Set every entry down again, unchanged, picture-free.

## Extracted data entries:
*** Begin section ***
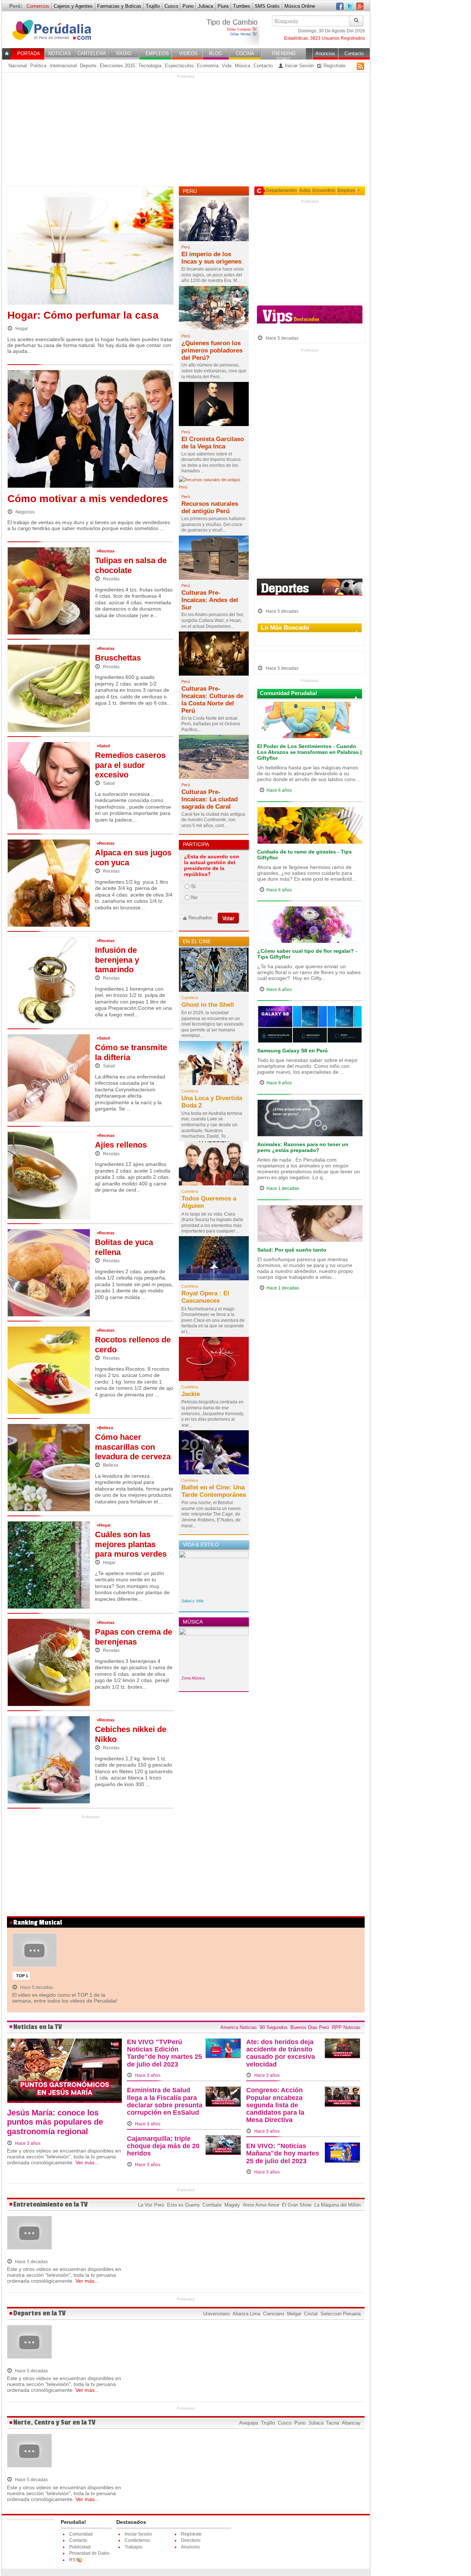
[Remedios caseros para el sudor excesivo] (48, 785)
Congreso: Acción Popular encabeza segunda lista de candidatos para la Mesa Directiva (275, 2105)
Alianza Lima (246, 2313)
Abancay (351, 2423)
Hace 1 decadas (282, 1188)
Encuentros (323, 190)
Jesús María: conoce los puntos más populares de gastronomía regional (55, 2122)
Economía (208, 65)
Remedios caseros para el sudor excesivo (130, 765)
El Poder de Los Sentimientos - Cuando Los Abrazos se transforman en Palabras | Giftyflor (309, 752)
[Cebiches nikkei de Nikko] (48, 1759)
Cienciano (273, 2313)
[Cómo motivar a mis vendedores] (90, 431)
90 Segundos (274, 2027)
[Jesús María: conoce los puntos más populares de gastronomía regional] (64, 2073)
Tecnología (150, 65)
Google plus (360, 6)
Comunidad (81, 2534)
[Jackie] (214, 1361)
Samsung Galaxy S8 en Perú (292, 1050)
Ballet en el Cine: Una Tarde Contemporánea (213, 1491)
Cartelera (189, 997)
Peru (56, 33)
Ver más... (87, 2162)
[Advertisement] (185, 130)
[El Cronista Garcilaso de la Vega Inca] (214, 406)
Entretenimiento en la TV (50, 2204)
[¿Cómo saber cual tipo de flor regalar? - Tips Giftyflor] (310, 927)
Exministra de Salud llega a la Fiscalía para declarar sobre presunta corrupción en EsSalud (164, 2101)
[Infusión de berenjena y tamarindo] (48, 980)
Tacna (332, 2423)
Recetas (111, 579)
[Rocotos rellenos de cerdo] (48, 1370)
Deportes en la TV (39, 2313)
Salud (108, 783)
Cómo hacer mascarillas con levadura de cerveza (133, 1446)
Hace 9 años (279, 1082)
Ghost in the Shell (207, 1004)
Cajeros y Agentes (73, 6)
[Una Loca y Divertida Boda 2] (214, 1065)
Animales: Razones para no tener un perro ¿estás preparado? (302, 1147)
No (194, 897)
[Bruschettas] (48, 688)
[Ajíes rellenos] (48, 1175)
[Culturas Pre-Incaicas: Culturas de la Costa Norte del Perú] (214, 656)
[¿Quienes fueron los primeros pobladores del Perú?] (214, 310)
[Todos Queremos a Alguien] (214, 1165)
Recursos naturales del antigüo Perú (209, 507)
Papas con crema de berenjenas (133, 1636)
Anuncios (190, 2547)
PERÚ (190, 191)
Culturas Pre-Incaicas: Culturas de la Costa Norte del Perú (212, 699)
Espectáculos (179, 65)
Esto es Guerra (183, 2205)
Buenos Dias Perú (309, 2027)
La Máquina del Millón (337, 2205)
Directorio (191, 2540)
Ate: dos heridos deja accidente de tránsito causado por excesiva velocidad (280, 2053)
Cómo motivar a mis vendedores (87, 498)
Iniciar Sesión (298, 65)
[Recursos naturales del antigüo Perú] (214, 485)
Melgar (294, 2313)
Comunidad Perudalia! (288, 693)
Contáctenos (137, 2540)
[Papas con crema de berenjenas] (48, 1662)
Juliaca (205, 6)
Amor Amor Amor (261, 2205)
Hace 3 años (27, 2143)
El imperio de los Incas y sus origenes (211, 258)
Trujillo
*** End section ***
## Answer below:
[Remedios caseros para el sudor excesivo] (48, 785)
Congreso: Acción Popular encabeza segunda lista de candidatos para la Mesa Directiva (275, 2105)
Alianza Lima (246, 2313)
Abancay (351, 2423)
Hace 1 decadas (282, 1188)
Encuentros (323, 190)
Jesús María: conoce los puntos más populares de gastronomía regional (55, 2122)
Economía (208, 65)
Remedios caseros para el sudor excesivo (130, 765)
El Poder de Los Sentimientos - Cuando Los Abrazos se transforman en Palabras | Giftyflor (309, 752)
[Cebiches nikkei de Nikko] (48, 1759)
Cienciano (273, 2313)
[Cómo motivar a mis vendedores] (90, 431)
90 Segundos (274, 2027)
[Jesús María: conoce los puntos más populares de gastronomía regional] (64, 2073)
Tecnología (150, 65)
Google plus (360, 6)
Comunidad (81, 2534)
[Jackie] (214, 1361)
Samsung Galaxy S8 en Perú (292, 1050)
Ballet en el Cine: Una Tarde Contemporánea (213, 1491)
Cartelera (189, 997)
Peru (56, 33)
Ver más... (87, 2162)
[Advertisement] (185, 130)
[El Cronista Garcilaso de la Vega Inca] (214, 406)
Entretenimiento en la TV (50, 2204)
[¿Cómo saber cual tipo de flor regalar? - Tips Giftyflor] (310, 927)
Exministra de Salud llega a la Fiscalía para declarar sobre presunta corrupción en EsSalud (164, 2101)
[Infusión de berenjena y tamarindo] (48, 980)
Tacna (332, 2423)
Recetas (111, 579)
[Rocotos rellenos de cerdo] (48, 1370)
Deportes en la TV (39, 2313)
Salud (108, 783)
Cómo hacer mascarillas con levadura de cerveza (133, 1446)
Hace 9 años (279, 1082)
Ghost in the Shell (207, 1004)
Cajeros y Agentes (73, 6)
[Una Loca y Divertida Boda 2] (214, 1065)
Animales: Razones para no tener un perro ¿estás preparado? (302, 1147)
No (194, 897)
[Bruschettas] (48, 688)
[Ajíes rellenos] (48, 1175)
[Culturas Pre-Incaicas: Culturas de la Costa Norte del Perú] (214, 656)
[¿Quienes fueron los primeros pobladores del Perú?] (214, 310)
[Todos Queremos a Alguien] (214, 1165)
Recursos naturales del antigüo Perú (209, 507)
Papas con crema de berenjenas (133, 1636)
Anuncios (190, 2547)
PERÚ (190, 191)
Culturas Pre-Incaicas: Culturas de la Costa Norte del Perú (212, 699)
Espectáculos (179, 65)
Esto es Guerra (183, 2205)
Buenos Dias Perú (309, 2027)
La Máquina del Millón (337, 2205)
Directorio (191, 2540)
Ate: dos heridos deja accidente de tránsito causado por excesiva velocidad (280, 2053)
Cómo motivar a mis vendedores (87, 498)
Iniciar Sesión (298, 65)
[Recursos naturales del antigüo Perú] (214, 485)
Melgar (294, 2313)
Comunidad Perudalia! (288, 693)
Contáctenos (137, 2540)
[Papas con crema de berenjenas] (48, 1662)
Juliaca (205, 6)
Amor Amor Amor (261, 2205)
Hace 3 años (27, 2143)
El imperio de los Incas y sus origenes (211, 258)
Trujillo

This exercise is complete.